Maya Widmaier-Picasso has confirmed the authenticity of this work.

Claude Picasso has confirmed the authenticity of this work.


Le pot de fleurs sur fond noir was painted on 25 July 1932, during the Summer that Pablo Picasso largely spent at the Château de Boisgeloup with his young lover, Marie-Thérèse Walter. During the course of 1932, as Picasso's affair with Marie-Thérèse became more open, the artist created a string of sensual pictures that are infused with sensuality, reflecting the heady atmosphere of romance at the château that he had recently purchased as a country home. During the Summer in particular, when Picasso's wife and son were holidaying at Juan-les-Pins, Picasso created numerous works that were filled with the lyricism brought about by his relationship. In Le pot de fleurs sur fond noir, while Marie-Thérèse's features are absent, she is present by proxy in the form of the blooms that burst with incandescent colour from their vase, thrust all the more into vivacious relief by the contrast with the dark background. At the same time, Picasso created many images of Marie-Thérèse which featured flowers within the composition, for instance his Nature morte aux tulipes from March of the same year. In that oblique portrait of Marie-Thérèse, Picasso showed a bust sporting her features, adorned with a garland reminiscent of ancient statuary and arcane worship, with the colourful flowers of the title before it. Likewise, flowers and plants were present in the background of many of Picasso's pictures of Marie-Thérèse as a nude from the same year, for instance Femme couchée now in the Musée national d'Art moderne, Paris.

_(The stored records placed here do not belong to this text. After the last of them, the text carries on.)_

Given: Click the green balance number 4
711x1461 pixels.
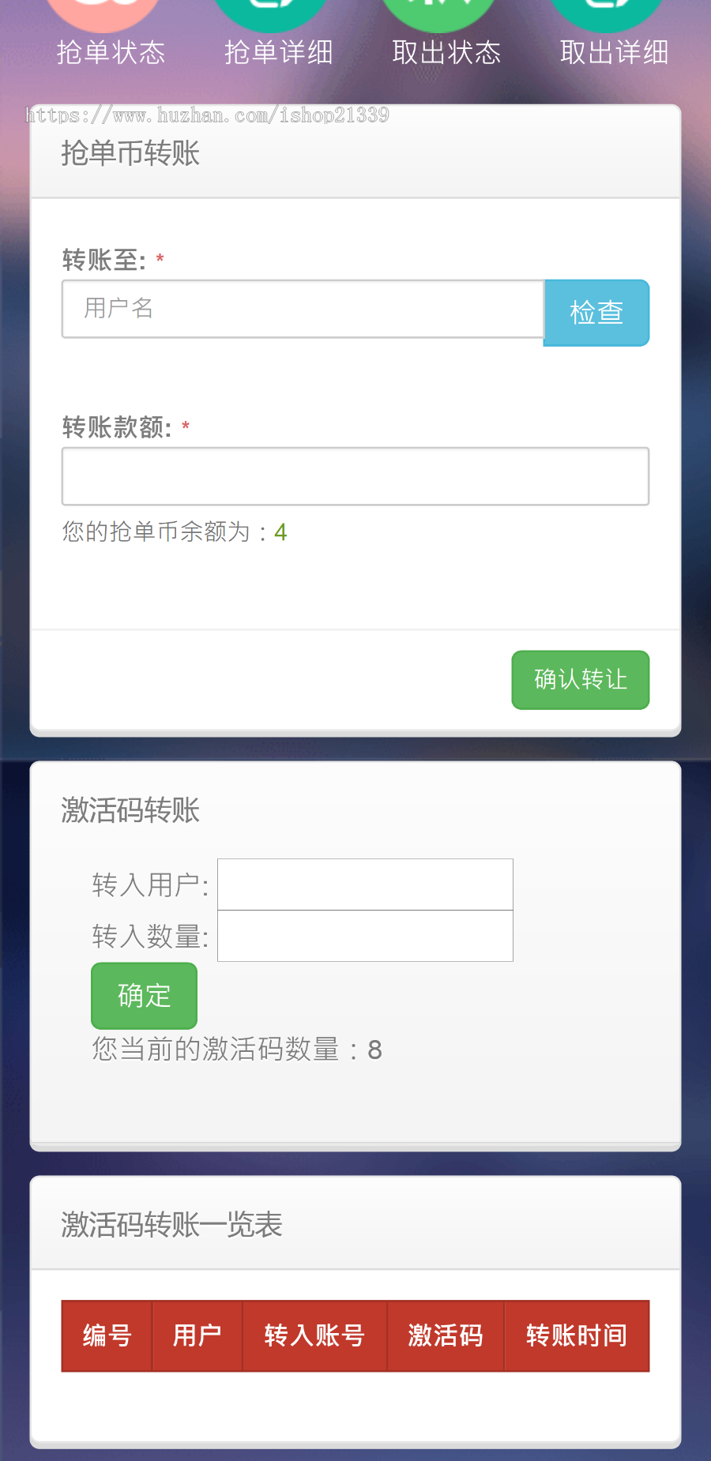Looking at the screenshot, I should [x=280, y=531].
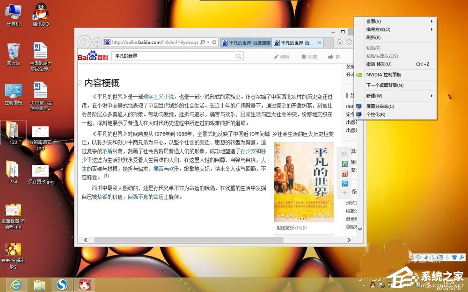The width and height of the screenshot is (468, 292).
Task: Click the back navigation arrow in IE
Action: pos(84,41)
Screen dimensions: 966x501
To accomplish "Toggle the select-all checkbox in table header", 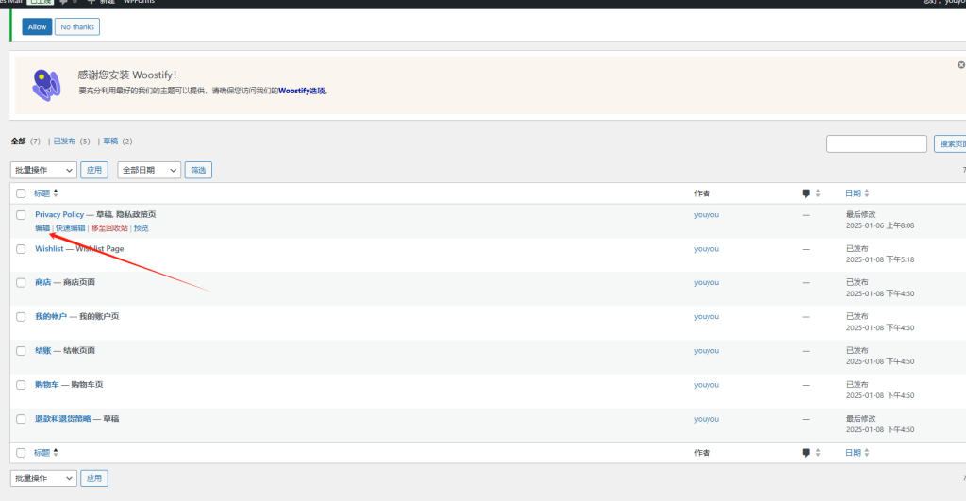I will (21, 193).
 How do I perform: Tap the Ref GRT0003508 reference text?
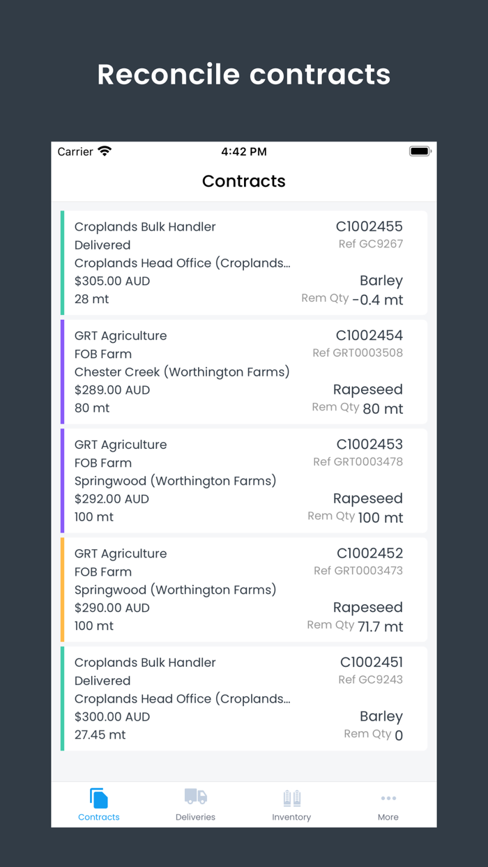coord(358,353)
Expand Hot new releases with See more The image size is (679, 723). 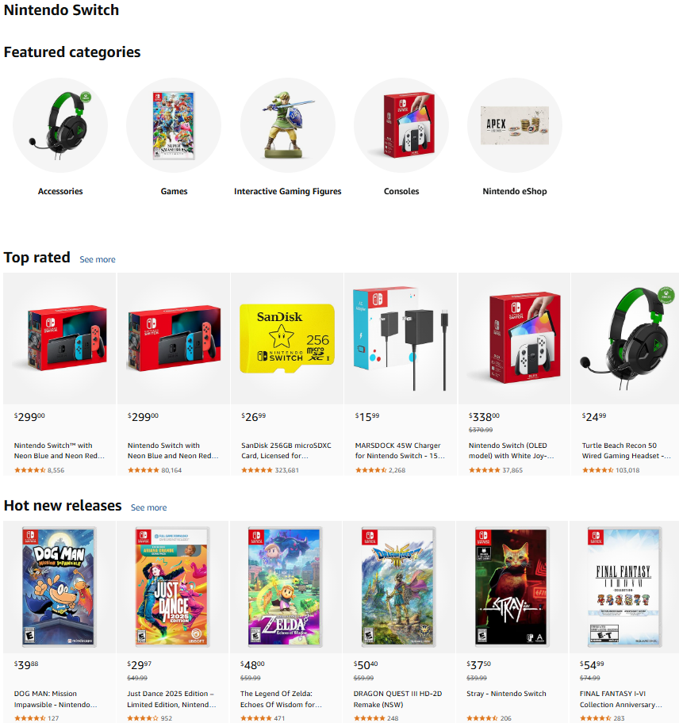pos(148,507)
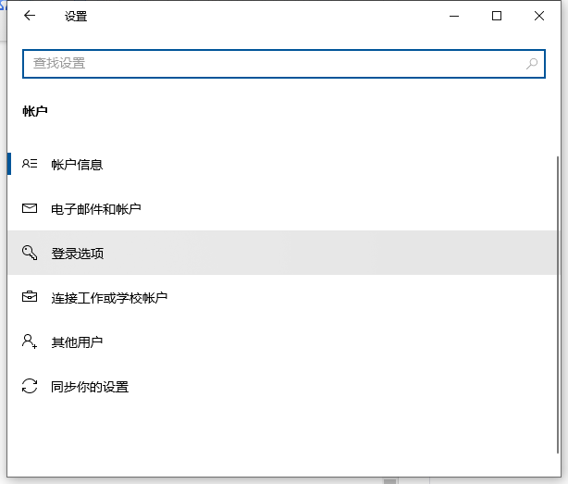Click the back arrow in Settings

pos(30,16)
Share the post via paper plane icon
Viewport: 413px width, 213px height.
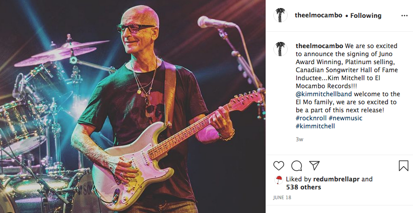314,166
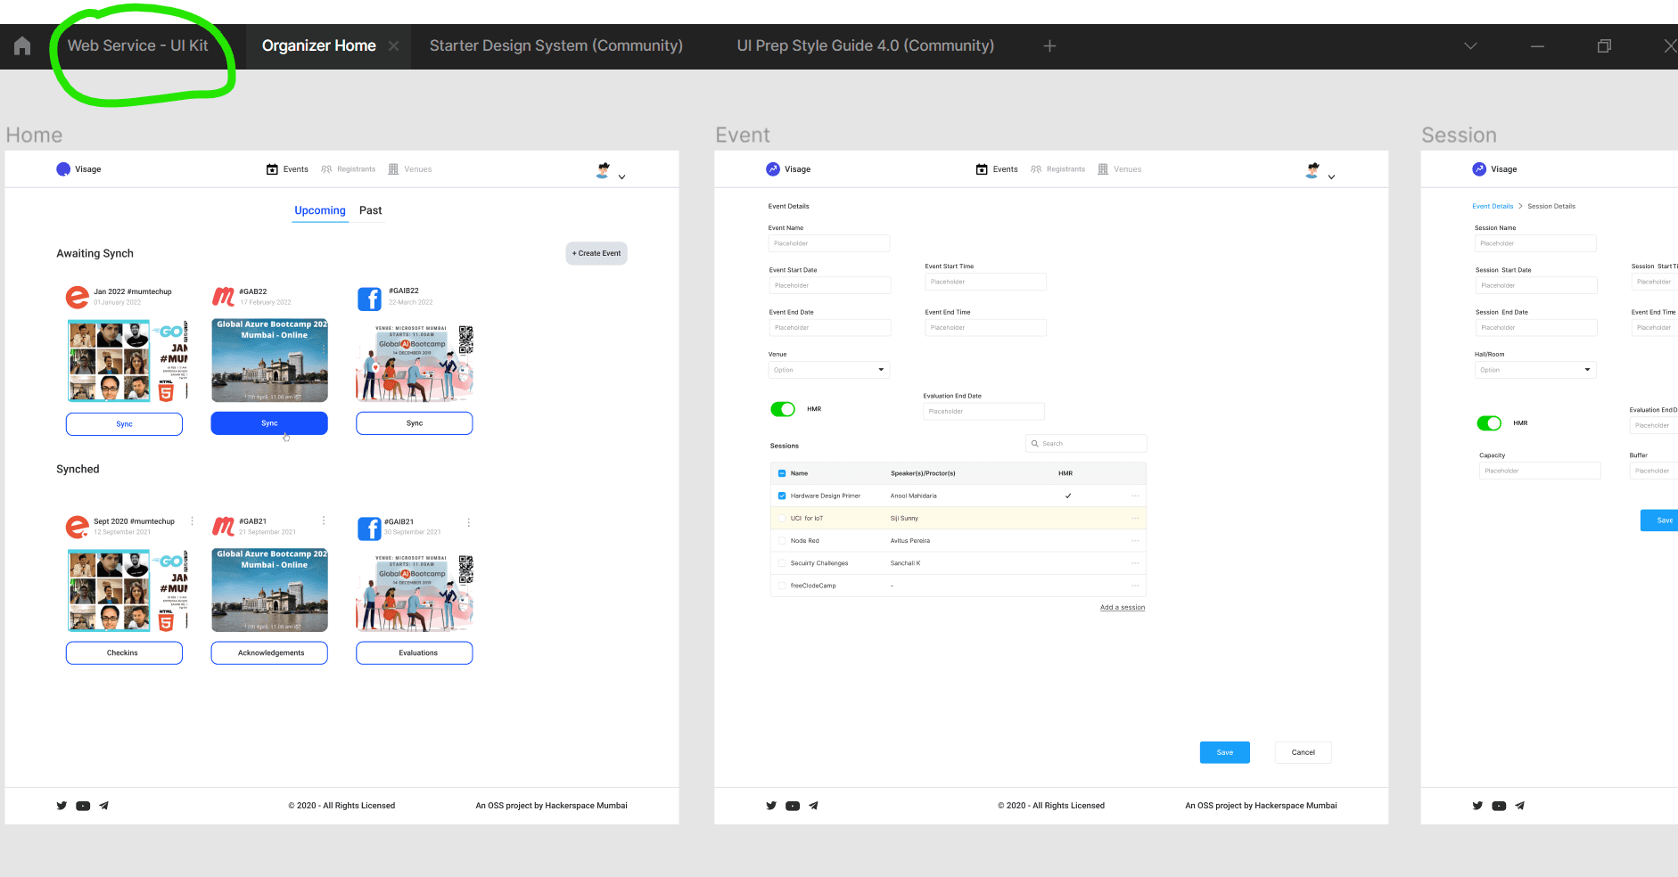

Flowers, for many artists, have long served as a pretext for an exploration of pictorial poetry, and also crucially of colour. This was also the case in Picasso's still life compositions of flowers throughout his career, even during the Blue Period. However it was in part Marie-Thérèse's influence, or the liberation that came with Picasso's relationship with the lithe, sporty young woman, that brought about a new freedom in the artist's palette during the early 1930s. It was now used to more direct, expressive and expressionistic ends, as is the case here. In Le pot de fleurs sur fond noir, the ochres and other muted tones of the recent so-called Neo-Classical period have been dispersed by this blaze of yellow, red, purple and green. The anxiety of Picasso's more recent Surreal paintings has likewise been supplanted by joyous, caressing brushstrokes and bright colours that recall the sensuousness of the pictures of his friend and artistic rival, Henri Matisse, in the South of France.